CCK Director General Francis Wangusi. The regulator also seeks to revise  penalties for offences committed by companies. [PHOTO: FILE/STANDARD]

By MACHARIA KAMAU

Communications Commission of Kenya (CCK) has conceded that current regulations on mobile phone subscriber registration are inadequate in clamping down unregistered SIM cards.

The telecommunications industry regulator said it is currently undertaking a review of the regulations that were gazetted in January to make agents and subscribers criminally liable for selling and using unregistered SIM cards.

CCK said the regulations do not make the agents of mobile operators and their customers liable in instances where unregistered SIM cards get into the market.

Currently, the regulations only hold the mobile operators liable for the sale and use of unregistered SIM cards on their networks.

In the recent weeks, law enforcement agencies have arrested agents selling SIM cards to customers without requiring them to submit their personal details.

The lines had also been pre-activated, meaning the users could use them before registering, which is against the regulations on subscriber registration issued early this year.

CCK Director General Francis Wangusi said an enhanced set of the subscriber registration regulations would hold criminally liable any agent selling pre-activated SIM cards as well as subscribers that use SIM cards without registering their personal details with mobile operators.

“The regulations that we have in place have a few loopholes in that they do not directly criminalise the agents of the telecommunication firms for selling SIM cards without registering them and the people buying and using unregistered SIM cards,” he said.

Criminally liable

“We are tightening them to hold both the agents and customers criminally liable,” he added.

Wangusi said the enhanced subscriber registration regulation should be in place within a month.

“We have already gone through the new regulations with the operators and agreed on the areas to be amended,” he said.

What remains, according to Wangusi, is to subject them to public views and thereafter promulgation by the government.

The government promulgated the regulations that address registration of subscribers of telecommunication services on December 28, 2012. The regulations came into force in January this year.

The recent weeks have seen pressure pile on the operators to fully implement the regulations, with the CCK accusing them of being lax and allowing unregistered numbers to continue operating on their networks.

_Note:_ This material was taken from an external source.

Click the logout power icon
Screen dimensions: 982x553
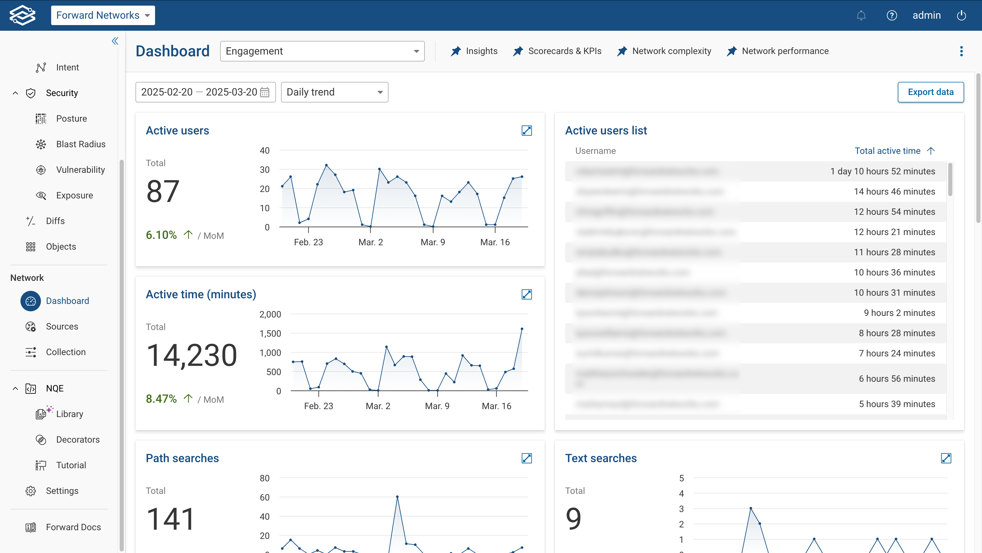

The pressure went a notch higher due to claims that terrorists that attacked the Westgate Shopping Mall used mobile phones whose ownership could not be verified, meaning they had not been registered.

The regulations requiring users to submit their personal details, including physical home address, came after a surge in crime using mobile phones, with claims that criminal gangs use them to solicit ransom money for kidnappings.

Industry players

Wangusi also said that an amendment to the Kenya Information and Communications Act also seeks to review the penalties for offences committed by industry players.